Io non penso che sia infantile identificarsi con personaggi immaginari o fittizi. E non penso che sia adolescenziale cercare di imparare a vivere dai libri. Dunque, non penso che l’unica ragione “matura” per leggere un romanzo sia l’apprezzamento estetico.

Si potrebbero fare altre classificazioni. Flaubert, ad esempio, suggeriva: «I bambini leggono per divertirsi, gli ambiziosi per istruirsi, ma voi leggete per vivere». Lei cosa direbbe, invece?

Non ho un mio sistema di classificazione. Non ho proprio il tipo di mente che ama classificare le cose.

Una cosa che però salta agli occhi in alcuni suoi libri, dal Diario di un anno difficile alla trilogia su Gesù, è l’uso della matematica a fini narrativi.

Non credo di usare la matematica nella mia narrativa. Ma è vero che mi sento libero di esplorare argomenti di natura filosofica, in senso lato: i narratori hanno sempre rivendicato questa libertà. E la matematica è uno di questi argomenti.

In particolare, lei sembra mostrare un forte interesse per la probabilità e le sue applicazioni: alla vita, in generale, e alla medicina, in particolare. Da dove nasce questo interesse?

A rischio di sembrare un estremista, io direi che la medicina moderna, in molte delle sue branche, è diventata schiava del metodo statistico. L’uomo comune, quando ha a che fare con la medicina moderna, riceve ripetutamente diagnosi o indicazioni di cure espresse in termini probabilistici: «Se segui il piano X, hai il 90 per cento di probabilità di ricadere nella malattia nei prossimi cinque anni, e il 60 per cento nei prossimi dieci». Decodificare queste affermazioni, esplicitare le assunzioni sulle quali essesi basano (ad esempio, le assunzioni riguardanti l’infinito), va oltre la capacità di spiegazione della maggior parte dei dottori, e la capacità di comprensione della maggior parte dei pazienti.

In che senso? Non sembrano cose così complicate da capire.

Quando il dottore dice: «Se segui il piano X, eccetera», non sta indirizzandosi al particolare individuo che ha di fronte, ma al generico rappresentante di un campione di popolazione al quale egli appartiene: ad esempio, gli uomini sopra i cinquant’anni con una storia pregressa di fumo.
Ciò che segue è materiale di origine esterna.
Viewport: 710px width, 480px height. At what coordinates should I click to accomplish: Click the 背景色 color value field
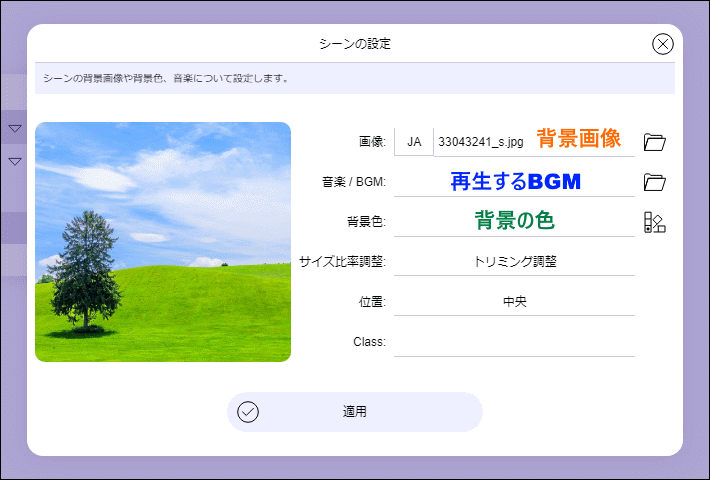[514, 222]
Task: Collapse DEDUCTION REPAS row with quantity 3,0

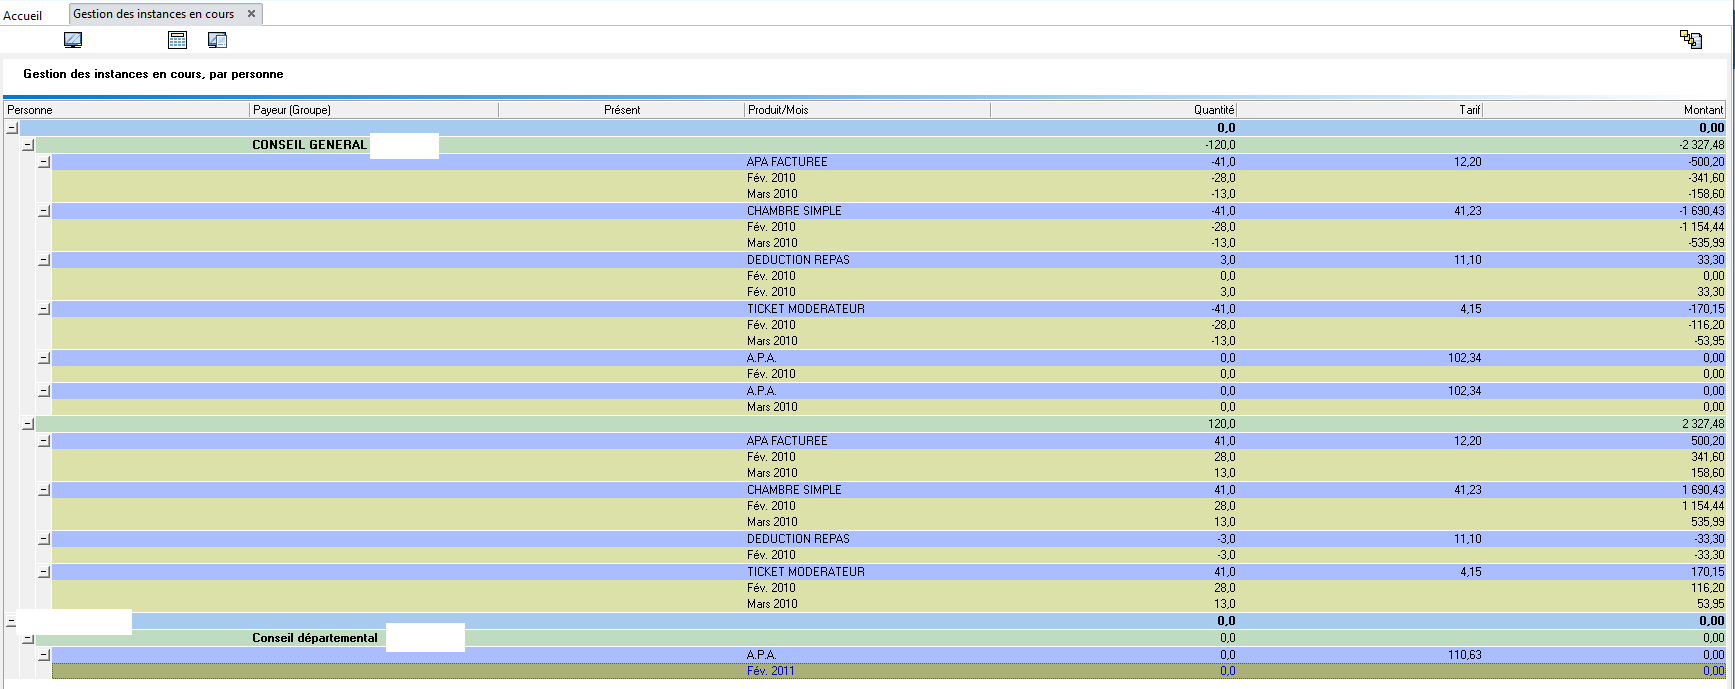Action: pos(44,260)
Ma il paziente non è interessato ad affermazioni sulla popolazione. Giustamente, vuole solo sapere di sé, del suo caso, del suo futuro.

E dunque?

Non è questo il luogo per una lezione sulla probabilità. Ma, in breve, io vedo la teoria della probabilità come una branca della matematica, e considero il suo legame con il mondo reale come qualcosa di problematico, con fondamenta traballanti. Dunque scelgo di interpretare le affermazioni probabilistiche, soprattutto quando escono dalla bocca dei medici, non come affermazioni sul mondo reale, ma sul grado di fiducia e sullo stato mentale di chi le fa: «Tu mi consigli di seguire il piano X. Ma se io lo seguo, sei fiducioso che tra cinque anni io sarò ancora vivo? E quanto fiducioso sei? Molto, abbastanza, o solo un po’?».